Vor zwei Jahren gelang dem Luzerner Löwen der Sprung über den Atlantik. Nun stirbt er auch im «Memorial Park» in der US-amerikanischen Stadt Colorado Springs. Er erinnert nicht an die gefallenen Schweizer, sondern gedenkt der dreissig Polizeibeamten, die seit 1895 bei der Verhaftung von Straftätern am östlichen Rand der Rocky Mountains ums Leben gekommen sind. In Stein gemeisselt sind die Worte:

Ich war dort, wo du fürchtest zu sein.

Ich habe gesehen, was du fürchtest zu sehen.
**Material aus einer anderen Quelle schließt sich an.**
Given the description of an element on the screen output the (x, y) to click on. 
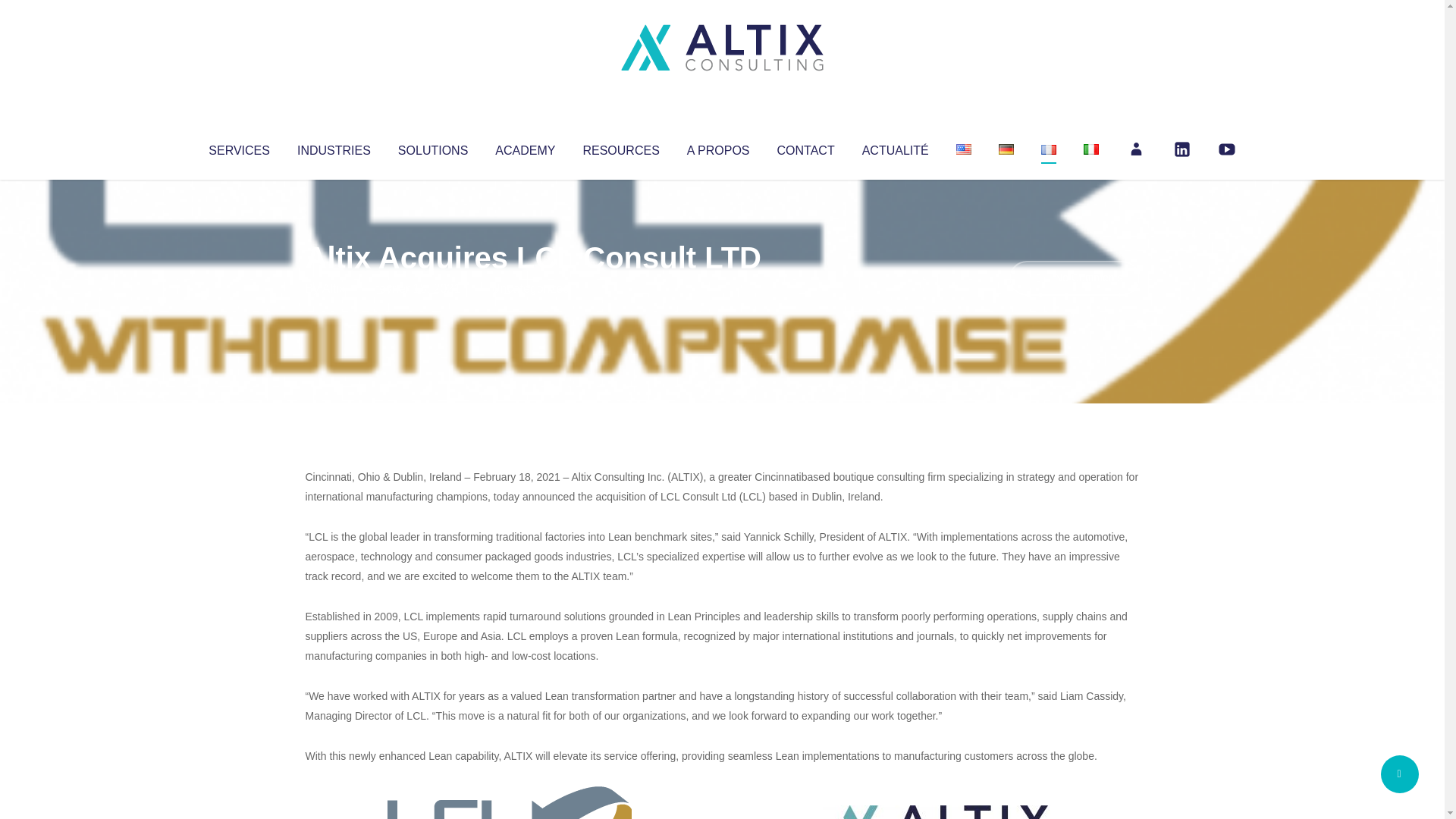
Articles par Altix (333, 287)
Altix (333, 287)
SERVICES (238, 146)
SOLUTIONS (432, 146)
A PROPOS (718, 146)
ACADEMY (524, 146)
RESOURCES (620, 146)
No Comments (1073, 278)
Uncategorized (530, 287)
INDUSTRIES (334, 146)
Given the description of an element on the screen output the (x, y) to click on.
Ich habe getan, was du fürchtest zu tun.

All diese Dinge habe ich für dich getan.

Kürzlich wurde nun auch dieses Denkmal beschädigt. Wenn jeder zerstört, was ihm missfällt, enthüllen wir eines Tages das Denkmal eines Diktators, der einen Bürgerkrieg beendet hat, und von der Biografie der Menschheit bleibt nur noch ein prähistorischer Faustkeil übrig.


© Blick 2020


 

070 Blick »Sind Wahlplakate Littering?«

 

 

Wer Wahlen gewinnen will, sollte sich in der Öffentlichkeit mit berühmten Unterstützern umgeben und es vermeiden, den Leuten mit der Wahrheit die gute Laune zu verderben. Diese Empfehlung stammt nicht etwa aus einem heutigen Strategiepapier, sondern von Quintus Cicero (102–43 v. Chr.), dem Wahlkampfmanager und Bruder des berühmten Marcus Tullius Cicero.

 

Wählbar waren nur Personen, die das 30. Altersjahr überschritten hatten, denn Jüngere hielt man aufgrund der fehlenden Lebenserfahrung und der altersbedingten Leichtsinnigkeit für nicht ganz zurechnungsfähig.

 

Der Eintrag in die amtlichen Bewerbungslisten kostete nach heutiger Kaufkraft ca. 15’000 Franken. Nur Reiche konnten ein Amt anstreben. Fortan mussten sie aber auch bei Hungersnöten mit ihrem Privatvermögen einspringen. Heute haftet keiner mehr persönlich, weder für fehlende Masken, zu späte Grenzschliessungen, zu frühe Lockerung des Lockdowns noch für vorsätzliche Falschinformationen.

 

In der römischen Republik gab es kein politisches Parteiensystem, wie wir es heute kennen, es gab auch keine Wahlprogramme. Somit waren allein Charisma, Volksnähe und die Reputation der Unterstützer ausschlaggebend. Diese liessen den Namen des Kandidaten in roter oder schwarzer Tusche auf Wandverputze malen. Diese sogenannten Wahl-Dipinti säumten Einkaufsstrassen wie heute die Wahlplakate, die in der freien Natur später den Tatbestand des Litterings erfüllen.

 

Gekaufte Stimmen waren genauso üblich wie heute auf den Philippinen, wo der Major einer Barangay (Gemeindepräsident) auf seinem Moped von Haus zu Haus fährt und für umgerechnet ca. vier Franken Stimmen einkauft.

 

Populär waren auch Brot und Spiele, wobei diese dem Kandidaten meistens rote Zahlen bescherten, was seine Wahl erschwerte, da man zu Recht annahm, dass er sich nach einem Wahlsieg auf Staatskosten sanieren würde. Heute, wo die meisten Parteikassen leer sind, begnügt man sich mit bunten Werbegeschenken und anderen Wegwerfartikeln.

 

Wahlplakate haben die antiken Dipinti ersetzt. Oft werden sie beschädigt. Ironischerweise mobilisieren jene Vandalen, die kein Verständnis für Demokratie haben, die Nichtwähler der geschädigten Partei. Und auf die kommt es an.